Thread (155 messages) 155 messages, 17 authors, 2017-07-21

Re: [RFC 0/8] mbuf: structure reorganization

From: Jan Blunck <hidden>
Date: 2017-02-17 13:38:32

On Fri, Feb 17, 2017 at 11:51 AM, Olivier Matz [off-list ref] wrote:
Hi Jan,

On Thu, 16 Feb 2017 18:26:39 +0100, Jan Blunck [off-list ref]
wrote:
quoted
On Thu, Feb 16, 2017 at 2:48 PM, Olivier Matz
[off-list ref] wrote:
quoted
On Mon, 6 Feb 2017 18:41:27 +0000, "Ananyev, Konstantin"
[off-list ref] wrote:
quoted
quoted
The main changes are:
- reorder structure to increase vector performance on some non-ia
  platforms.
- add a 64bits timestamp field in the 1st cache line
Wonder why it deserves to be in first cache line?
How it differs from seqn below (pure SW stuff right now).
In case the timestamp is set from a NIC value, it is set in the Rx
path. So that's why I think it deserve to be located in the 1st
cache line.

As you said, the seqn is a pure sw stuff right: it is set in a lib,
not in a PMD rx path.
If we talk about setting the timestamp value in the RX path this
implicitly means software timestamps.
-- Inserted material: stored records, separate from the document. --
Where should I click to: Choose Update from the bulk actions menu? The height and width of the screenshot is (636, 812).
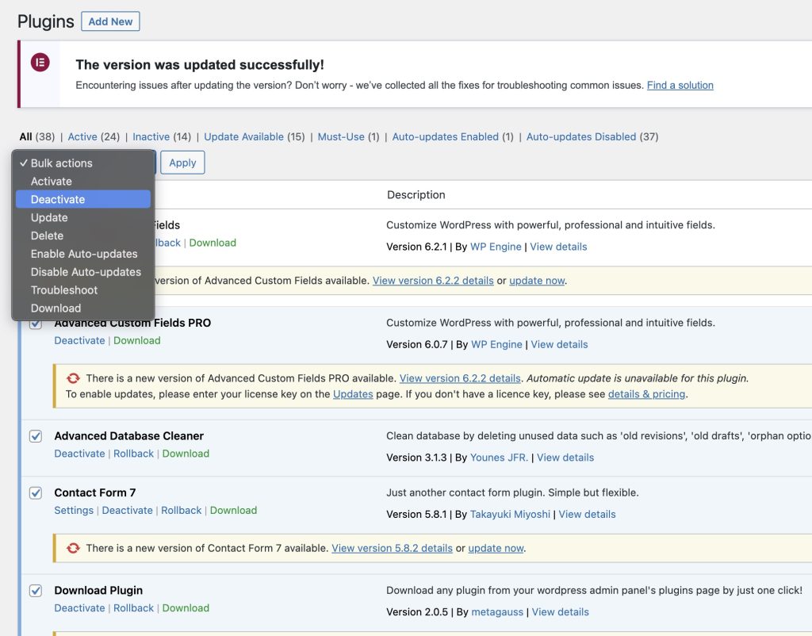49,217
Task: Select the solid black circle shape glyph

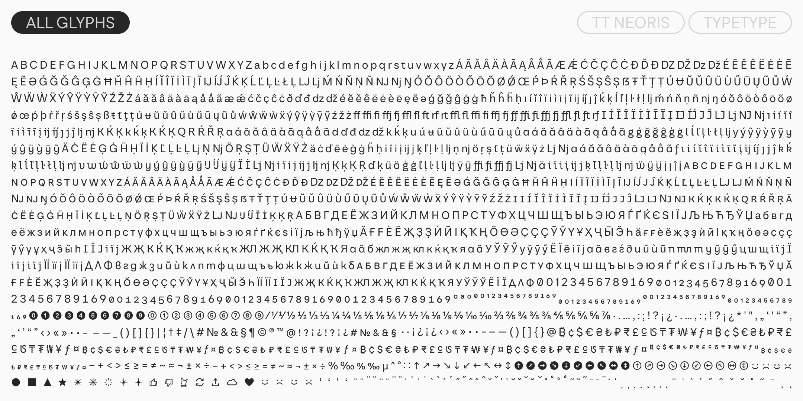Action: 16,382
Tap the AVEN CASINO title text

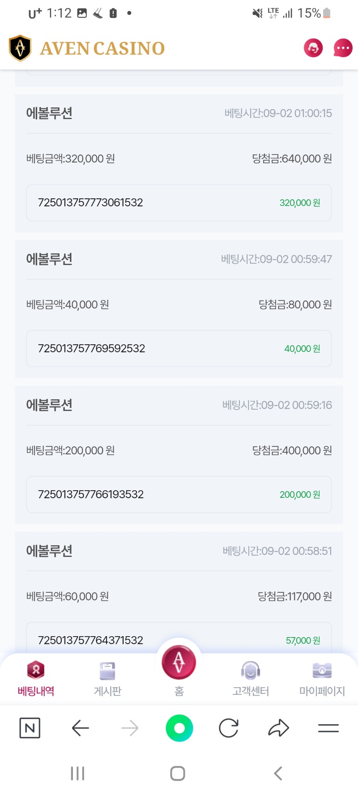click(x=102, y=48)
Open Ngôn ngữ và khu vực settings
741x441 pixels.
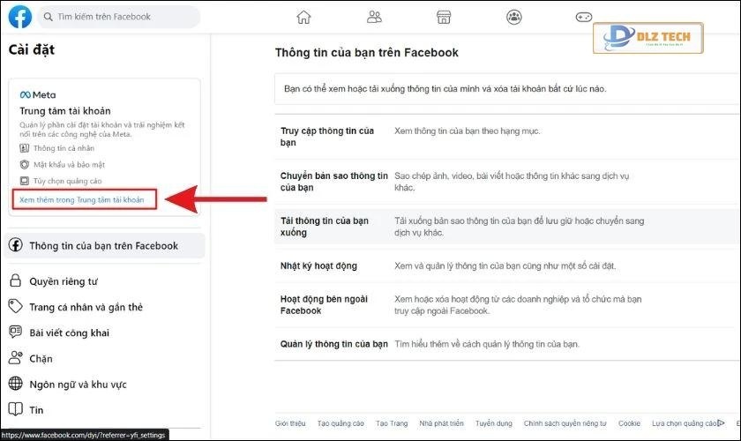click(78, 385)
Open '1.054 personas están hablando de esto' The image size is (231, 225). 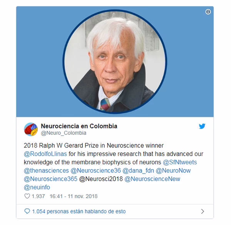[x=79, y=211]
Hardware timestamping usually
works by letting the hardware inject sync events for coarse time
tracking and additionally injecting fine granular per-packet ticks at
a specific offset in the packet. Out of performance reasons I don't
think it makes sense to extract this during the burst and write it
into the mbuf again.
From what I've understand, at least it does not work like this for
mellanox NICs: timestamp is a metadata attached to a rx packet. But
maybe they (and other NIC vendors interrested in the feature) can
confirm or not.
Mellanox NICs use a 48bit cycle counter split into a high and low
part. To convert the cycle values into a timestamp you need to
initialize and maintainer a timecounter that shifts the cycle count
e.g. nanosecs. IIRC Mellanox doesn't generate explicit clock events
but the cycle counter is large enough so that the user can easily
maintain the timecounter by manually updating it.
quoted
The problem with timestamps is to get the abstraction right wrt the
correction factors and the size of the tick vs. the timestamp in the
events injected. From my perspective it would be better to extract the
handling of timestamp data into a library with PMD specific
implementation of the conversions. That way the normalized timestamp
values can get extracted if they are present. The mbuf itself would
only indicate the presence of timestamp metadata in that case.
I agree however that we need to properly define the meaning of this
field. My idea is:

- the timestamp is in nanosecond
- the reference is always the same for a given path: if the timestamp is
  set in a PMD, all the packets for this PMD will have the same
  reference, but for 2 different PMDs (or a sw lib), the reference
  would not be the same.

I think it's enough for many use cases.
We can later add helpers to compare timestamps with different
references.
My point is that I still doubt that it belongs into the first
cacheline. It requires accessing other structures for converting into
nanoseconds anyway. Optimally I would like to see this happening on
access instead but if that isn't achievable at least in a second step.